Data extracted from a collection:
* * * * * * *
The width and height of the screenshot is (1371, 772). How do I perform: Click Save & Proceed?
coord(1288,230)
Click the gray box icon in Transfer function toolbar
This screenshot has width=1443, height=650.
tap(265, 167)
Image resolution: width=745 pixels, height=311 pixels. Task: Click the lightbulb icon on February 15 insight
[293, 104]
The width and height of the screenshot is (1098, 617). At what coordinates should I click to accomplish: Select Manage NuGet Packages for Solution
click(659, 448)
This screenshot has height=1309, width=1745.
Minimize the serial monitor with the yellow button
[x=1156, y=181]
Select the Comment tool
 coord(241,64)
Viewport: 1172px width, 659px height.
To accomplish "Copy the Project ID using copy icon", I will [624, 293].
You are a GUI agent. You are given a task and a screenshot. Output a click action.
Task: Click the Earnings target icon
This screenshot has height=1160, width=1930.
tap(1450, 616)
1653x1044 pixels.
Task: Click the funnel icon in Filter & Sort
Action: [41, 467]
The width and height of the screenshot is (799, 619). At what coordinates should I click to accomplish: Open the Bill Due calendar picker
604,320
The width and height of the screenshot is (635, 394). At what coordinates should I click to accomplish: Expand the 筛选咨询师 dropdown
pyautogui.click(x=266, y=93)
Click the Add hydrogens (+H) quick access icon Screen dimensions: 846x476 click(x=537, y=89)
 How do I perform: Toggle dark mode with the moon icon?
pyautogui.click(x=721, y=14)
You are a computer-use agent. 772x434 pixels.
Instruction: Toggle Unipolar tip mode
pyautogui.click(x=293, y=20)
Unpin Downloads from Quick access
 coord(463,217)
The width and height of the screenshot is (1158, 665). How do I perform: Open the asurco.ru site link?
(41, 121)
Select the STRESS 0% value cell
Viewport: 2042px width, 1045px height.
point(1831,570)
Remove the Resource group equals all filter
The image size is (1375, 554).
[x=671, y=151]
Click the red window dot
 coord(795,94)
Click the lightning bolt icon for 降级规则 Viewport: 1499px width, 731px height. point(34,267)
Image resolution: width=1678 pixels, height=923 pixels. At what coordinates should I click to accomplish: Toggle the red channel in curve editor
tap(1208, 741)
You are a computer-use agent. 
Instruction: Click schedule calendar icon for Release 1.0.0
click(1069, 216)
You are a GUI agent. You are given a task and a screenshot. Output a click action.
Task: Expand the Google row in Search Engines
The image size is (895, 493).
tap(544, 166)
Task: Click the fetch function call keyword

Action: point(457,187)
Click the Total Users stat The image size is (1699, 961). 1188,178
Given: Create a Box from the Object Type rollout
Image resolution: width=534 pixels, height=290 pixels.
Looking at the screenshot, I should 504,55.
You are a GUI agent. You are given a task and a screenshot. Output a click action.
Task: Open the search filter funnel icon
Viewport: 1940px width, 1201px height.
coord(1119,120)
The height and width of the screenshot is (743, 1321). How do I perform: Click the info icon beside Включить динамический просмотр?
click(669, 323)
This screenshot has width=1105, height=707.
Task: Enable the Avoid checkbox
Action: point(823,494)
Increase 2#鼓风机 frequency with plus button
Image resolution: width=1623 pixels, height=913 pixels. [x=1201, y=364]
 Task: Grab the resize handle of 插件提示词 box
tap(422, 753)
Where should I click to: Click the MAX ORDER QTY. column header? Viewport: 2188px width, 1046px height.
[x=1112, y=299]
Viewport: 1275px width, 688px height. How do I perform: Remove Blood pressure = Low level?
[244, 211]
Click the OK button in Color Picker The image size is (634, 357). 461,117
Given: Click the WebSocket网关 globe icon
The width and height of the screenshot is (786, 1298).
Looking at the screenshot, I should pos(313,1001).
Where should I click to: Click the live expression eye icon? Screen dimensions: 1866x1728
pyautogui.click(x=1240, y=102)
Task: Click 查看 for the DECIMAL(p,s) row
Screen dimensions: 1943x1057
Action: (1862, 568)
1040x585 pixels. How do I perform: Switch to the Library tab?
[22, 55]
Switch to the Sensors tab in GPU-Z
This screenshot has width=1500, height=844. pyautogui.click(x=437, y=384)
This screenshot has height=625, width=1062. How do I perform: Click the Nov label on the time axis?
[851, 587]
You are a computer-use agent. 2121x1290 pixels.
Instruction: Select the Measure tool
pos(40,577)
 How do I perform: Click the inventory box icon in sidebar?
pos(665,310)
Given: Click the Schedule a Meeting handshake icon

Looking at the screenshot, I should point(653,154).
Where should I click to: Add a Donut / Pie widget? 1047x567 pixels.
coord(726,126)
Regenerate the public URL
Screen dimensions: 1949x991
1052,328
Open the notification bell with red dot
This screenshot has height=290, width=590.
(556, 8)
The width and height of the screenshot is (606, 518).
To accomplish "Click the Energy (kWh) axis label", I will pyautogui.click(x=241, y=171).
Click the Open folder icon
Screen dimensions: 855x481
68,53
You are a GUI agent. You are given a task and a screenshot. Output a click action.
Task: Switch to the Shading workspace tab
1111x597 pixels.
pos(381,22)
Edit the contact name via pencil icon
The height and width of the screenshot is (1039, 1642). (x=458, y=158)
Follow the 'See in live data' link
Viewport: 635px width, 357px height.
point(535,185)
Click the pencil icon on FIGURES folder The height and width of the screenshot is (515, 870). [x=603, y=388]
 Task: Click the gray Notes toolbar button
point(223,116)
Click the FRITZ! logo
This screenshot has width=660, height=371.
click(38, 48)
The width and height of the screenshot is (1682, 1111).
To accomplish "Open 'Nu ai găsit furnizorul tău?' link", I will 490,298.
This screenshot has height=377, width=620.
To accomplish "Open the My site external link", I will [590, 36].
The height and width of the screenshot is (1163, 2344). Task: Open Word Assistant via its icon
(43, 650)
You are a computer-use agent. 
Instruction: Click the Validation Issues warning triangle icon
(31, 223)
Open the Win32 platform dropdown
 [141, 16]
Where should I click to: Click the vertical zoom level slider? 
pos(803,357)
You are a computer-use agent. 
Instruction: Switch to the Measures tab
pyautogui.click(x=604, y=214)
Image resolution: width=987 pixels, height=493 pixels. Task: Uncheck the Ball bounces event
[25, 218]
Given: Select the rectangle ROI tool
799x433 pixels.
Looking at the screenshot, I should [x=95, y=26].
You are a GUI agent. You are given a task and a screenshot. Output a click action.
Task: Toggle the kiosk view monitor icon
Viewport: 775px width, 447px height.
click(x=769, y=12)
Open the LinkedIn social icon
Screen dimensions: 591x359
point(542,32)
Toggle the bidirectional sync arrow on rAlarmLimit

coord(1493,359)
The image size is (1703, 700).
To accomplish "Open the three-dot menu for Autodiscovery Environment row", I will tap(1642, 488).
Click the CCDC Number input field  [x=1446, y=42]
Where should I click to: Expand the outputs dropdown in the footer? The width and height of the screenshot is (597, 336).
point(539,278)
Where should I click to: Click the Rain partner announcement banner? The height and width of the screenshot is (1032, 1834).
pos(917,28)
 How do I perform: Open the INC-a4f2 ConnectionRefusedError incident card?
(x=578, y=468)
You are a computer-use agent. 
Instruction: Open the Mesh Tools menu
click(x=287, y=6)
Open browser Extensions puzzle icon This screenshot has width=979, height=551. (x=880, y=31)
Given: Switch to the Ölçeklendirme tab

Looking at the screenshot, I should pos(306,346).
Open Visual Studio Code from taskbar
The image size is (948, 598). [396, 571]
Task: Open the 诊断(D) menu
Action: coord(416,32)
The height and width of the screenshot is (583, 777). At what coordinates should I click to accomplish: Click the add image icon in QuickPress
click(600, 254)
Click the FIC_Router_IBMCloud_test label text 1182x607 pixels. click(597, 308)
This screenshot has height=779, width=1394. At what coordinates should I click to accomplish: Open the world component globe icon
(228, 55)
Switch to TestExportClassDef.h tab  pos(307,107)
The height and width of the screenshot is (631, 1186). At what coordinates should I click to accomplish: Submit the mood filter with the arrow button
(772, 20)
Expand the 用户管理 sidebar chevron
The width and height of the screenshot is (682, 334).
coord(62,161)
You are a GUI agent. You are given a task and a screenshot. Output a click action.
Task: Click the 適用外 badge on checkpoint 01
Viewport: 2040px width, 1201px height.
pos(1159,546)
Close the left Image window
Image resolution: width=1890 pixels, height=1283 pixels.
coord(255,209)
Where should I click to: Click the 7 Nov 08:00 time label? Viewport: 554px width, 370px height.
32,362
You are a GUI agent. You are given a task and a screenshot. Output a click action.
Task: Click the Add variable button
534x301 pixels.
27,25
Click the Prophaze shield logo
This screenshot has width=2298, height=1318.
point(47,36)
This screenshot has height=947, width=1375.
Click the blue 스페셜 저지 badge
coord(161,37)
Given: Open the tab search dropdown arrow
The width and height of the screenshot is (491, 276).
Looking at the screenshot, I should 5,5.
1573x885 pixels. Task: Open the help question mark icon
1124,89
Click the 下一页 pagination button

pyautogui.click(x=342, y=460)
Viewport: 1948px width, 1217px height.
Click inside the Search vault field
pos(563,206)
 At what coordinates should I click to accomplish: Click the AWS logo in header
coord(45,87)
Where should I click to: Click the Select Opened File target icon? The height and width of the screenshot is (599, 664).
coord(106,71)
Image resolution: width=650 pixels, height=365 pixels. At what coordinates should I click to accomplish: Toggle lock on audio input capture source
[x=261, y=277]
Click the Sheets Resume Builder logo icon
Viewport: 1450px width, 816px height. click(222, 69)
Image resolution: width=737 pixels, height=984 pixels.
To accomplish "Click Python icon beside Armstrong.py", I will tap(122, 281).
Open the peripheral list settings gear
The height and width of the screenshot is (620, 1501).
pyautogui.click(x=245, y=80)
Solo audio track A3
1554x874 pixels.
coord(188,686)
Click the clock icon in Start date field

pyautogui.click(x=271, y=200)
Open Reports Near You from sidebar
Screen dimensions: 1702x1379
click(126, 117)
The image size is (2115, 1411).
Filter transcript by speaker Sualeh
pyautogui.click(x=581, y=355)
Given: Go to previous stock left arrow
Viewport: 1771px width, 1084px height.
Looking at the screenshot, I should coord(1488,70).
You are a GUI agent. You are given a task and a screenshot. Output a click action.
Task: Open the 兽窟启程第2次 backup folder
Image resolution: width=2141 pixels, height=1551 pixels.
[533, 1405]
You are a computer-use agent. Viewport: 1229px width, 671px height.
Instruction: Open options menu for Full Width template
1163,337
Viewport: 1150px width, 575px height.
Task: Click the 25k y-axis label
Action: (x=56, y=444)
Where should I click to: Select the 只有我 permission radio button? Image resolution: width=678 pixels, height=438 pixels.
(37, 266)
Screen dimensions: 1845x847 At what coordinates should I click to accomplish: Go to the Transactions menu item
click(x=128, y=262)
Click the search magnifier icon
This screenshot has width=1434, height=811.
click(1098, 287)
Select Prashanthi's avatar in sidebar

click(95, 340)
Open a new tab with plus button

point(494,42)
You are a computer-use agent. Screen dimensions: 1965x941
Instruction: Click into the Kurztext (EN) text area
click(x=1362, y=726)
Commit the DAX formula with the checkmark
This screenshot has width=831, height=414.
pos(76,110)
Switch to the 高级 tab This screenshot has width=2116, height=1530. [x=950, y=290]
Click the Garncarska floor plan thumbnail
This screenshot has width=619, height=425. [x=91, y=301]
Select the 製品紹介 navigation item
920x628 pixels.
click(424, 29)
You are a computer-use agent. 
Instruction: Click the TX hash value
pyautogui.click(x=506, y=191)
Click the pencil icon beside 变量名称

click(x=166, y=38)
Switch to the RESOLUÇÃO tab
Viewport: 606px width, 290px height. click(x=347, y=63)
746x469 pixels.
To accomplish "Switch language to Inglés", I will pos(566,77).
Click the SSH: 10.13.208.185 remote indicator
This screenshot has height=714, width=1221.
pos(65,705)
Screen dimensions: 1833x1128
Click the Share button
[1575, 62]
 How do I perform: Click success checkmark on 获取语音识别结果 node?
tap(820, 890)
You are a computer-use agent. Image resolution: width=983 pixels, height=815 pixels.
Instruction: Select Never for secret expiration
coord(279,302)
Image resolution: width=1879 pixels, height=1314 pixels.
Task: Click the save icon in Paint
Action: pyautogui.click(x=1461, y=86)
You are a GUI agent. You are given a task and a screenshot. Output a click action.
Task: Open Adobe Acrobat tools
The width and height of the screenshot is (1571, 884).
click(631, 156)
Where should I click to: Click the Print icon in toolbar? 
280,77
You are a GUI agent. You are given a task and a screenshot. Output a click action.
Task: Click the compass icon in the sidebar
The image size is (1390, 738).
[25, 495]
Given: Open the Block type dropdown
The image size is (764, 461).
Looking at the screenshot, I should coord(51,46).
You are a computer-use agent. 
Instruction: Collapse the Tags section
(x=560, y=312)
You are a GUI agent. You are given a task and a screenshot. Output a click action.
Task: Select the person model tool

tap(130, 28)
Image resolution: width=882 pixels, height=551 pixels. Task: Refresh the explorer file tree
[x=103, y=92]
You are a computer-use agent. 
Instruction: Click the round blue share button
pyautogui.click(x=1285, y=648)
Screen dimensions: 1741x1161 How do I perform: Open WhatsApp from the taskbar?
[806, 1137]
* * * * * * *
• AIM OF THE EXERCISE:
Reproduce the lines above, beginning at the line with "This screenshot has height=1160, width=1930." and stopping after the line with "Click the Total", exactly as they are.

• TASK RESPONSE:
This screenshot has height=1160, width=1930.
tap(1450, 616)
1653x1044 pixels.
Task: Click the funnel icon in Filter & Sort
Action: [41, 467]
The width and height of the screenshot is (799, 619). At what coordinates should I click to accomplish: Open the Bill Due calendar picker
604,320
The width and height of the screenshot is (635, 394). At what coordinates should I click to accomplish: Expand the 筛选咨询师 dropdown
pyautogui.click(x=266, y=93)
Click the Add hydrogens (+H) quick access icon Screen dimensions: 846x476 click(x=537, y=89)
 How do I perform: Toggle dark mode with the moon icon?
pyautogui.click(x=721, y=14)
You are a computer-use agent. 772x434 pixels.
Instruction: Toggle Unipolar tip mode
pyautogui.click(x=293, y=20)
Unpin Downloads from Quick access
 coord(463,217)
The width and height of the screenshot is (1158, 665). How do I perform: Open the asurco.ru site link?
(41, 121)
Select the STRESS 0% value cell
Viewport: 2042px width, 1045px height.
point(1831,570)
Remove the Resource group equals all filter
The image size is (1375, 554).
[x=671, y=151]
Click the red window dot
 coord(795,94)
Click the lightning bolt icon for 降级规则 Viewport: 1499px width, 731px height. point(34,267)
Image resolution: width=1678 pixels, height=923 pixels. At what coordinates should I click to accomplish: Toggle the red channel in curve editor
tap(1208, 741)
You are a computer-use agent. 
Instruction: Click schedule calendar icon for Release 1.0.0
click(1069, 216)
You are a GUI agent. You are given a task and a screenshot. Output a click action.
Task: Expand the Google row in Search Engines
The image size is (895, 493).
tap(544, 166)
Task: Click the fetch function call keyword

Action: point(457,187)
Click the Total Users stat The image size is (1699, 961). 1188,178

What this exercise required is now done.